● Passage to read
· · · · ·
Winning a by-election by 365 votes is normally nothing to get to excited about. Unless you manage to overturn a majority of 13 507 and get a swing of 22.5% in your favour.  That’s what the Scottish National Party managed in the Glasgow East by-election. The results that are of interest to readers of this site are below:

  • John Mason, SNP – 11,277
  • Margaret Curran, Labour – 10,912
  • Davena Rankin, Conservative – 1,639
  • Ian Robertson, Lib Dem – 915
  • Frances Curran, Scottish Socialist Party – 555
  • Tricia McLeish, Solidarity – 512
  • Dr Eileen Duke, Scottish Greens – 232

A similar swing in a general election would lose Labour 150 MPs’ seats. The appalling Des Browne has already been traipsing round the studios saying that the government must “hold its nerve”. Coming from the man with day to day oversight of the imperial adventures in Iraq and Afghanistan it’s pretty clear what he means. He could have thrown in some detail about bringing the private sector into the NHS, a winter of fuel poverty for millions and below inflation pay rises for public sector workers but decided not to.

The SNP government have repositioned themselves to New Labour’s left. Not a major hurdle but an electorally successful one to jump. For example prescription charges were reduced to £5 in April and it is intended to abolish them completely by 2011. New Labour bulwark UNISON has supported the move. Scottish students no longer have to pay tuition fees and SNP leader Alex Salmond has established a profile for the party as combative and willing to take on London. The fact that that the same time the SNP has been cultivating its support in the business world and has not reversed any significant Labour privatisation reminds us that it is a bourgeois party, albeit one that is picking up lot of working class support including from the SSP and Solidarity.

Both organisations had disappointing results and there is no doubt that the pre-split organisation would have fared better, though probably not much better. The Lib Dems and the Greens had poor votes too and these are parties which often serve as the protest option.

The essential message from this election is that almost every Labour seat is vulnerable to a serious challenge and that is welcome. The bad news is that in only a tiny handful of areas will it  be possible to launch a challenge that is more than a propaganda campaign.

What a result! by Richie Venton

This comes from the SSP’s site.


What a phenomenal result on two parallel levels: the earth-shattering defeat of Labour in Red Clydesider John Wheatley’s seat, Labour’s 3rd safest seat in Scotland, held by them since 1922; and the tremendous achievement for the SSP in winning 5th place, the highest position for any of the smaller parties, despite all the apparently insurmountable obstacles we faced.
· · · · ·
● Records shown
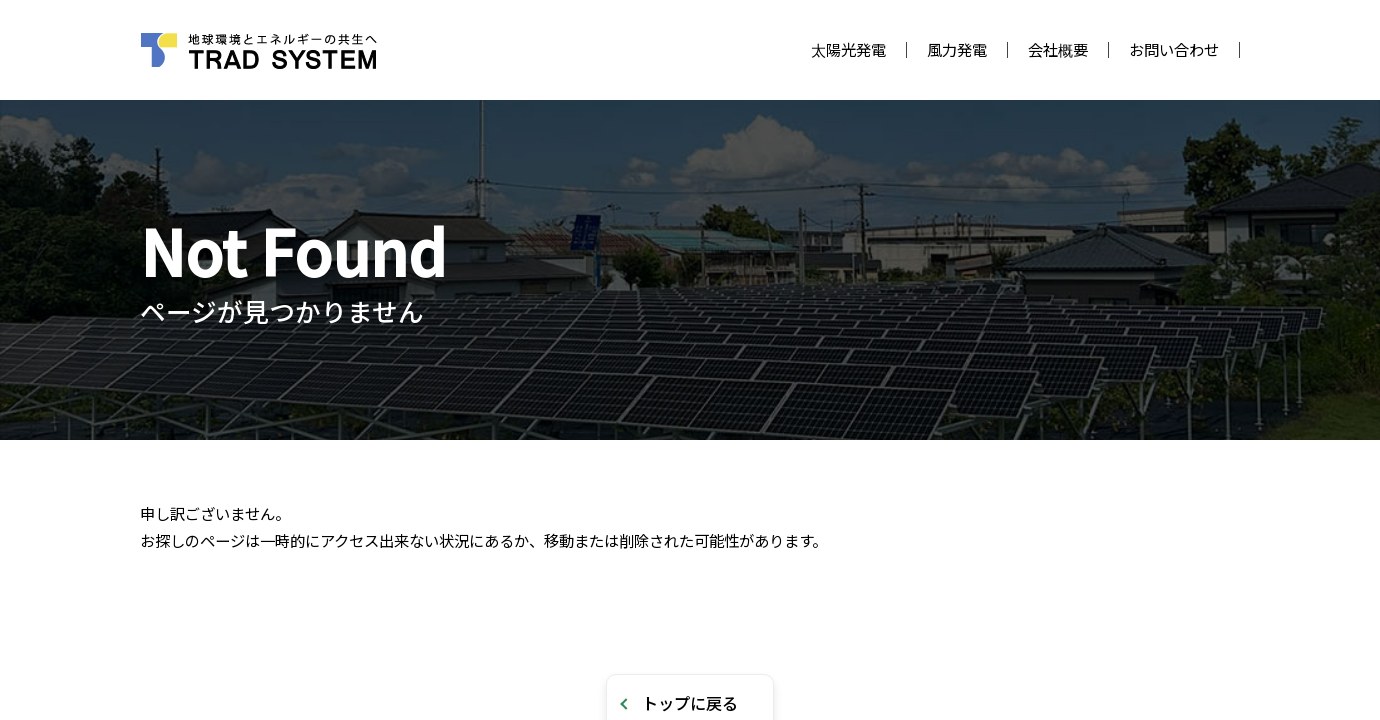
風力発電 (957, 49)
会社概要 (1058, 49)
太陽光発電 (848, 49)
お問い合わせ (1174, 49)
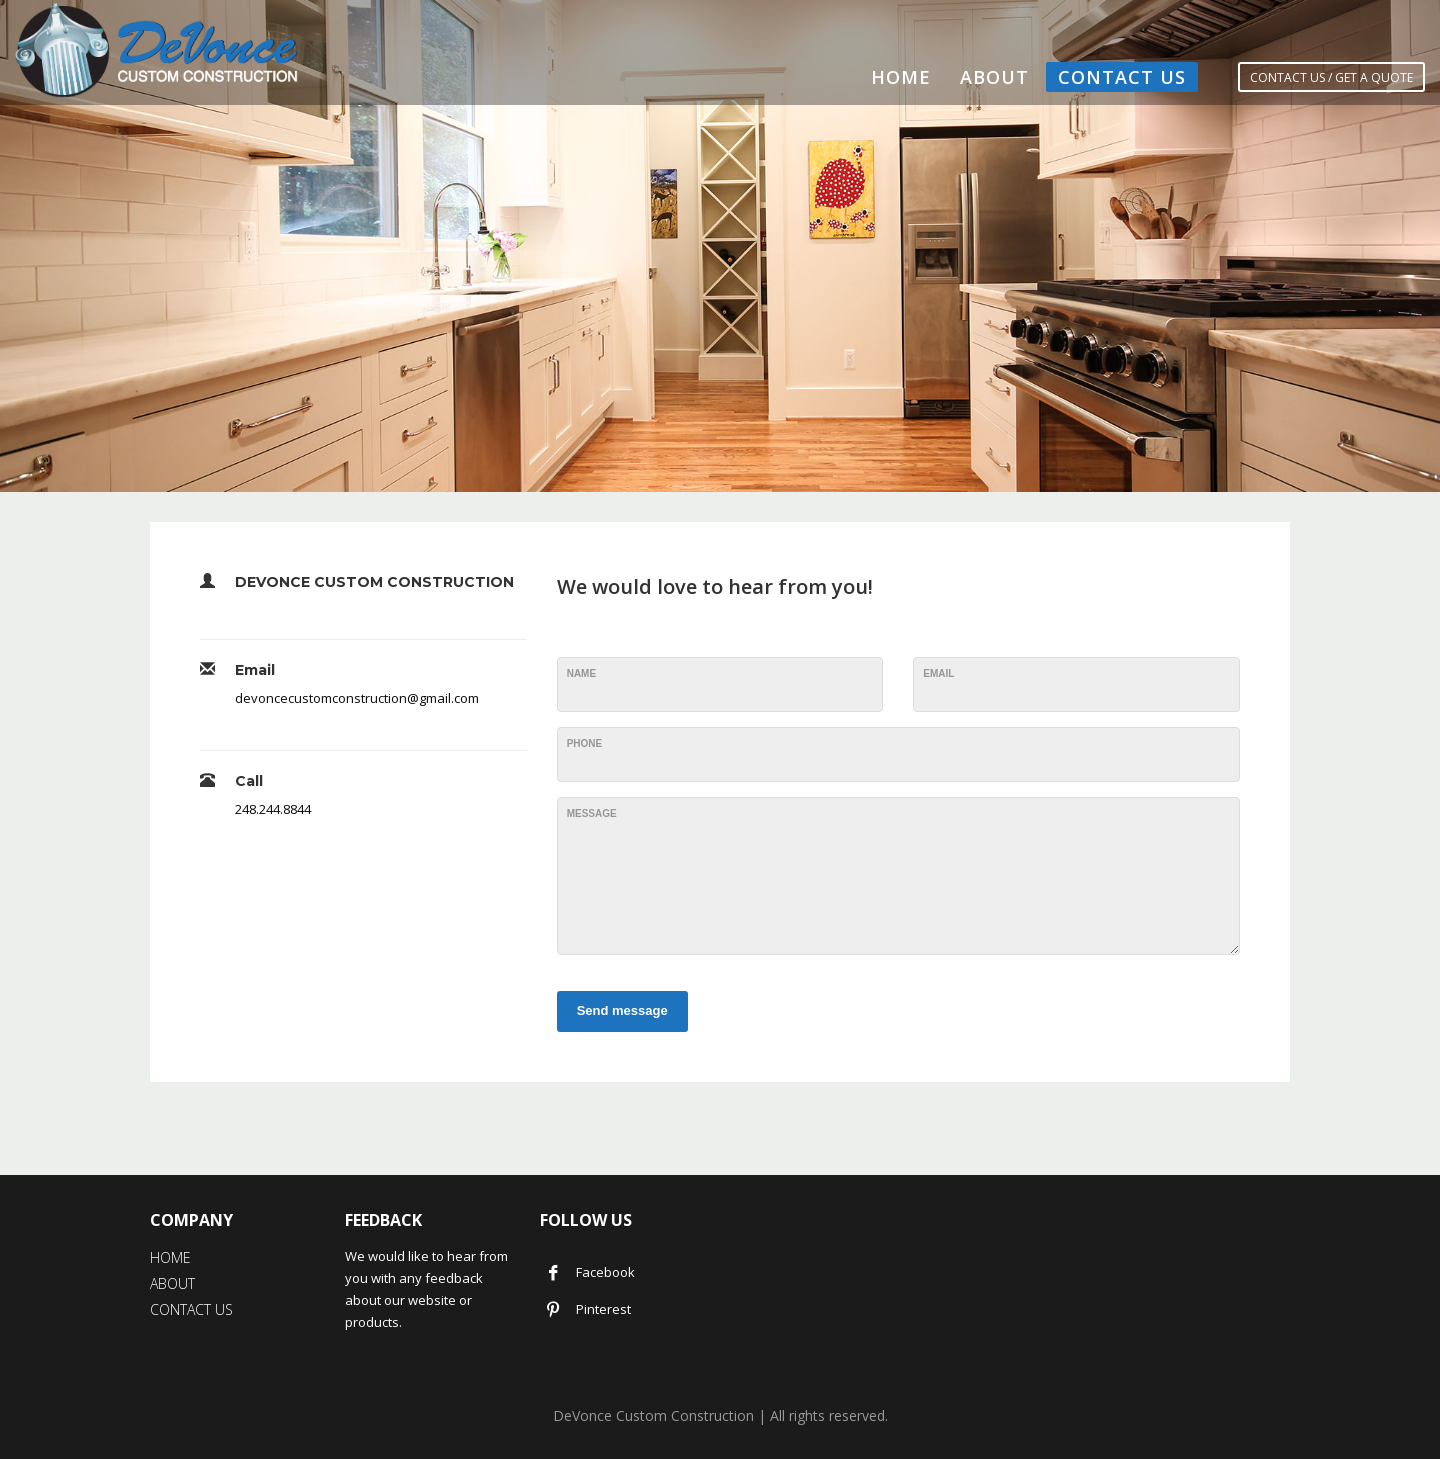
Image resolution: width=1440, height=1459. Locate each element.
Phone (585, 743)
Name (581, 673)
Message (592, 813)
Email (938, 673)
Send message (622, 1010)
· · · · ·
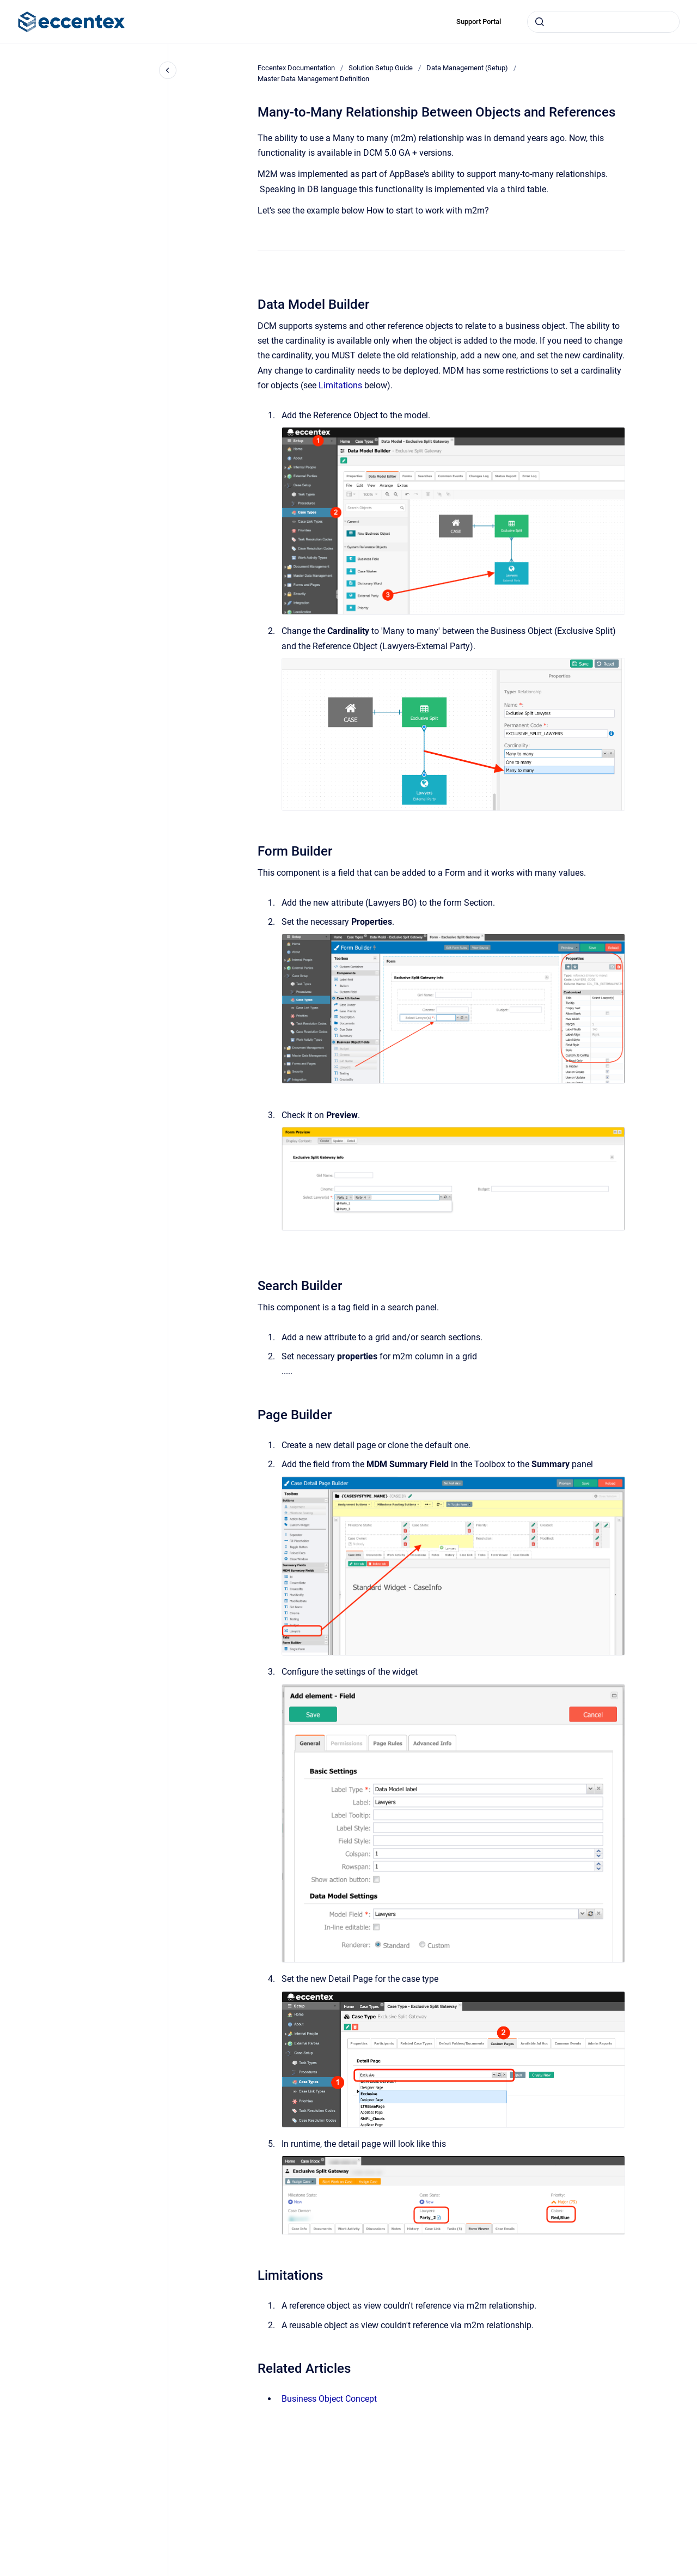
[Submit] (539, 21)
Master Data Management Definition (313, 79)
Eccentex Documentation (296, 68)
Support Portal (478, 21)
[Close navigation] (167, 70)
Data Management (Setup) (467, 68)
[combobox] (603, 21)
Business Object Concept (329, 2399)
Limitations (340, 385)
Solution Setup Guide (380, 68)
· · · · ·
● Challenges
1. In the Glasgow East by-election text, starting with "The SNP government" and going on through "SSP and Solidarity.", write the passage again with "SNP" changed to "Scottish National Party".
2. Name every candidate listed in the Glasgow East by-election results in the text.

● Replies
1.
The Scottish National Party government have repositioned themselves to New Labour’s left. Not a major hurdle but an electorally successful one to jump. For example prescription charges were reduced to £5 in April and it is intended to abolish them completely by 2011. New Labour bulwark UNISON has supported the move. Scottish students no longer have to pay tuition fees and Scottish National Party leader Alex Salmond has established a profile for the party as combative and willing to take on London. The fact that that the same time the Scottish National Party has been cultivating its support in the business world and has not reversed any significant Labour privatisation reminds us that it is a bourgeois party, albeit one that is picking up lot of working class support including from the SSP and Solidarity.

2. John Mason, Margaret Curran, Davena Rankin, Ian Robertson, Frances Curran, Tricia McLeish, Dr Eileen Duke